More interesting—and bizarre—is that spin can also exist in a combined state of up and down. This superposition state is one of the things that set quantum computers apart from classical ones. A three-bit conventional memory, for example, can hold any combination of three bits at a time: 000, 001, 010, 011, 100, 110, 101, or 111. But using qubits, and representing spin up as 0 and spin down as 1, you can do much better: a three-qubit memory can hold all those eight states simultaneously. As a result, if you perform a calculation using those three qubits, you in effect perform a calculation on all eight states at once. As you add more qubits, this quantum parallel processing increases exponentially.

To perform quantum computations, however, you need to link the qubits somehow. The way researchers do that is by using the quantum phenomenon of entanglement. Two entangled spins can exist in a superposition of, say, up-down and down‑up. You don’t know which electron has which spin until you measure it. But as soon as you measure one spin, that means the other spin must have the opposite value. How do they “know” which way to point? Scientists devised ingenious experiments to test entanglement and concluded that entangled particles don’t carry a “preprogrammed” behavior. Instead, according to quantum mechanics, the pair of electrons forms a single entity. Each electron’s spin by itself has no definite orientation until one of them is measured, no matter how far apart they are. Einstein rejected this notion and famously called it “spooky action at a distance.”

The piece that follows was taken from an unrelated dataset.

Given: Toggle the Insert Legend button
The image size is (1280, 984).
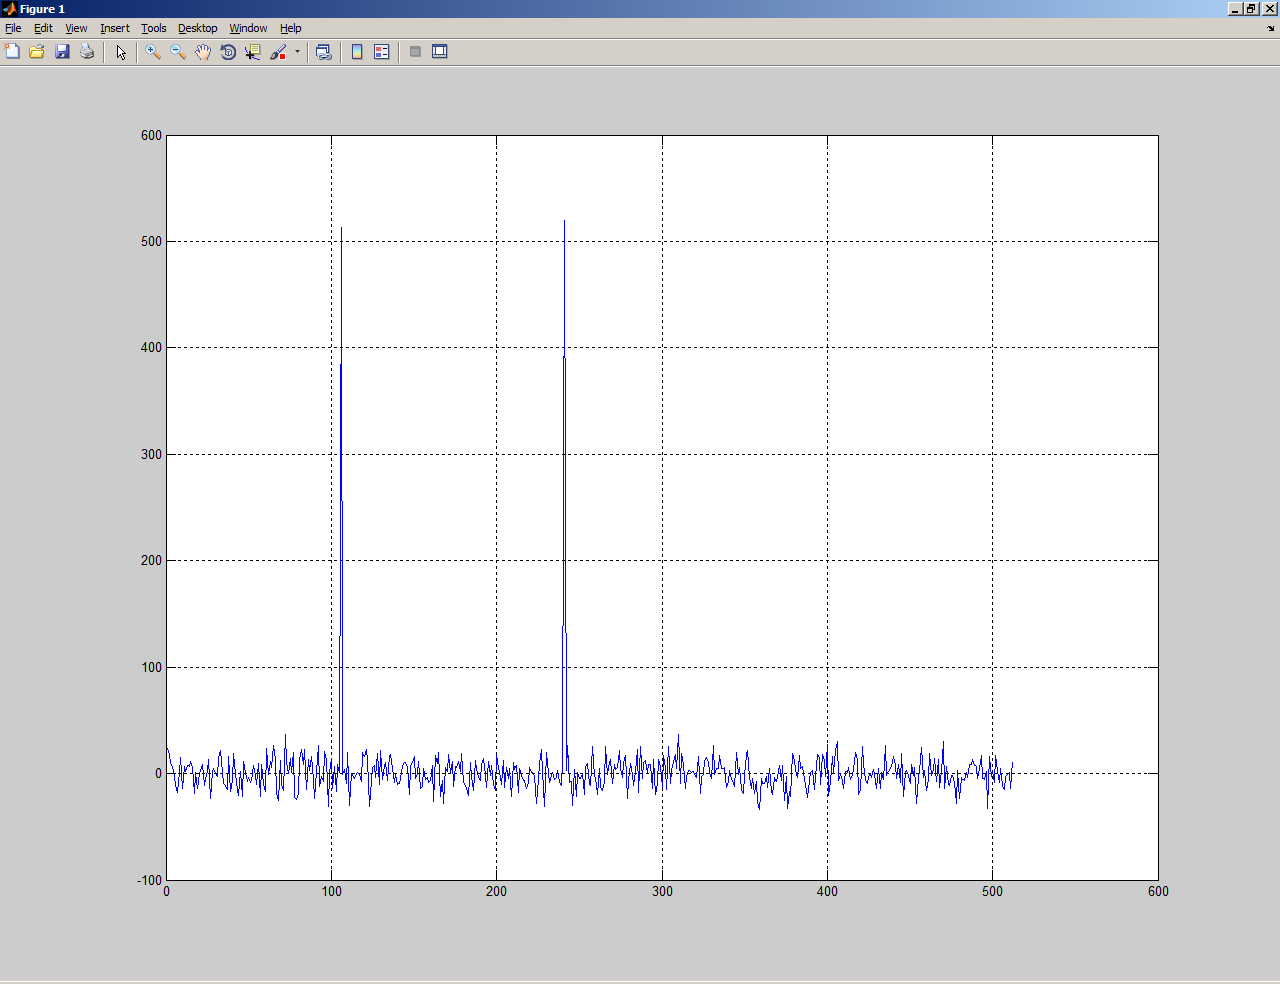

Spooky indeed. But those are the rules of quantum mechanics, and we might as well use them to our advantage. Quantum researchers not only accept spin’s weirdness, but they also embrace it. They think of spin as a vector in a mathematical domain called a Hilbert space. Basically, this vector describes the probabilities of obtaining spin up or down when a particle’s spin is measured. The researchers perform a host of mathematical transformations to those vectors to concoct quantum computing algorithms. But as physicist Asher Peres has put it, “Quantum phenomena do not occur in a Hilbert space, they occur in a laboratory.” And it’s in the lab that our group and many others set out to build a practical quantum computer.